Go through the material below and please tally the lines that hold the word "agent"; the number alone is the answer.

-- Data records follows --

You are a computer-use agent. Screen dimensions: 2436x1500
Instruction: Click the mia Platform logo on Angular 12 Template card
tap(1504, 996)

-- Data records concluded --
-- Data records follows --

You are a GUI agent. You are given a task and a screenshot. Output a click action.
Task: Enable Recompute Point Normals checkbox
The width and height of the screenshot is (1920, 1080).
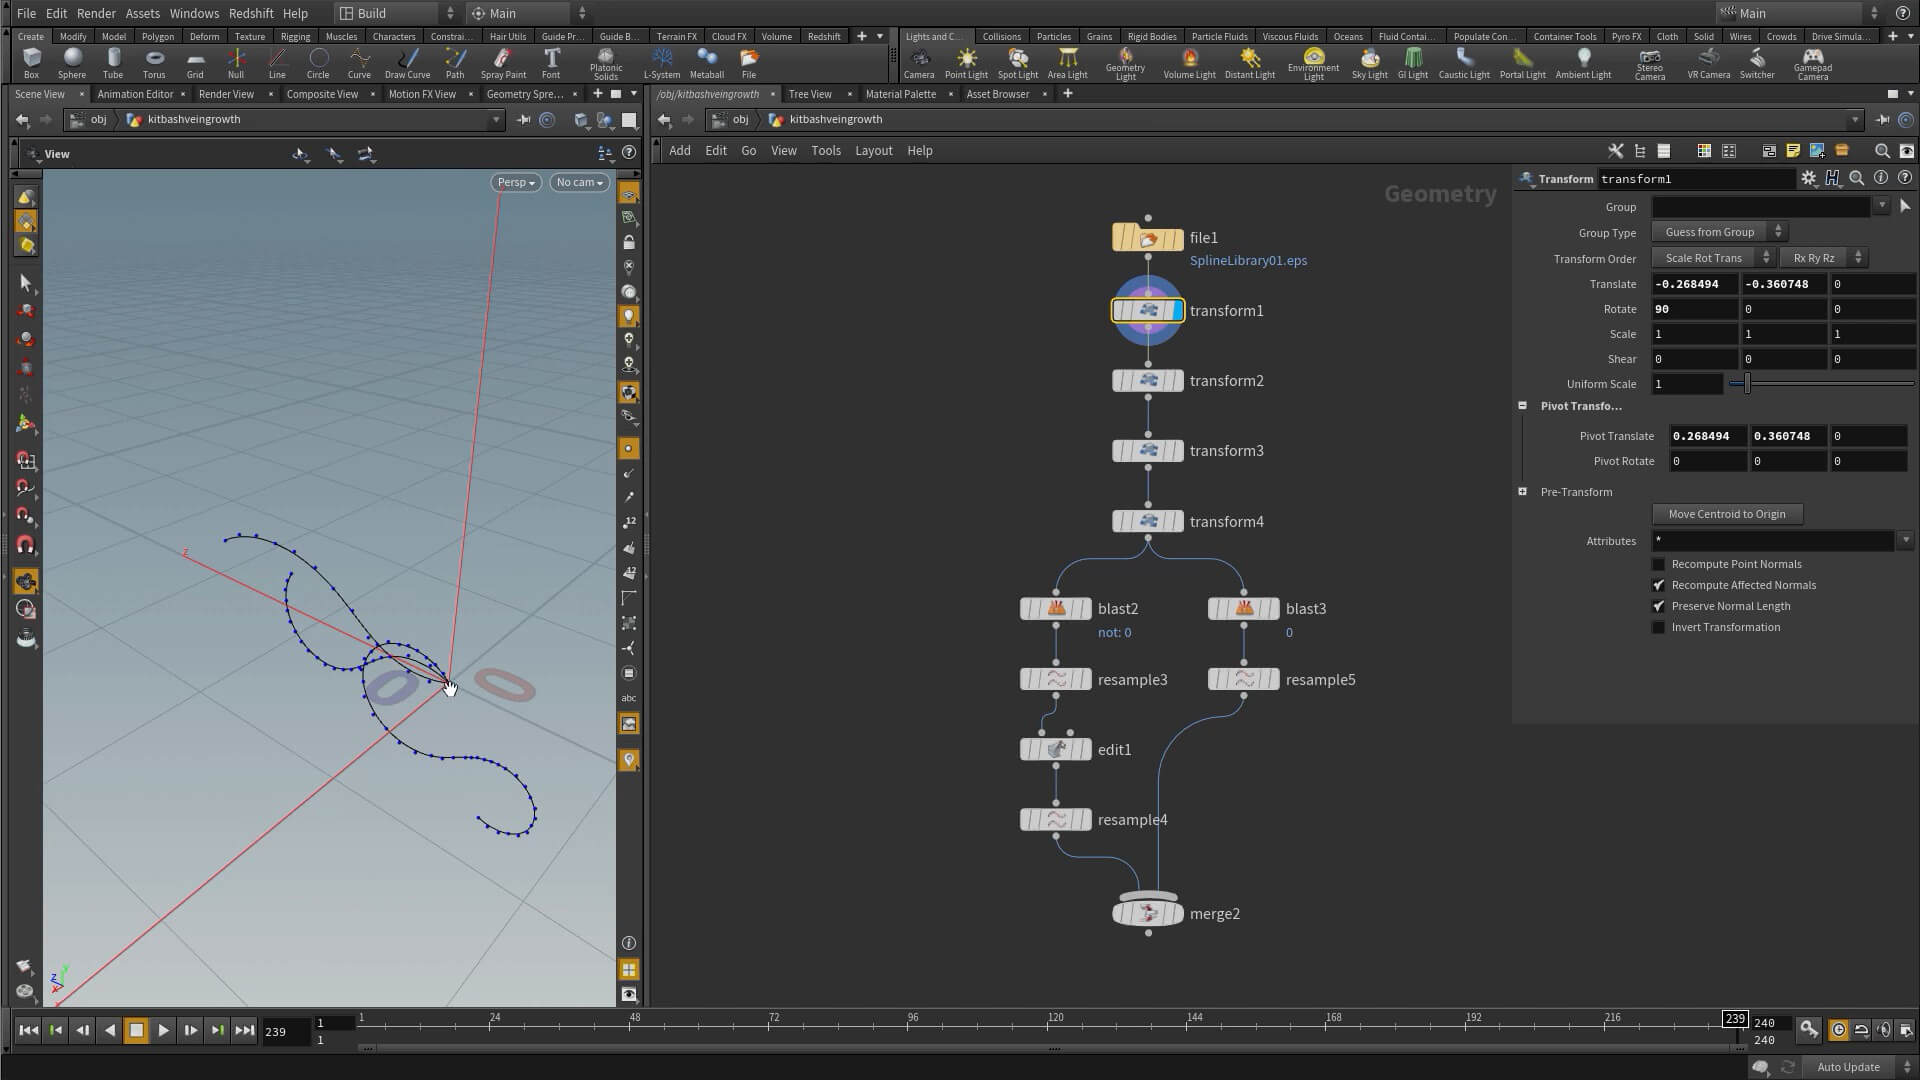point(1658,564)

-- Data records concluded --

* Answer for this exercise *
2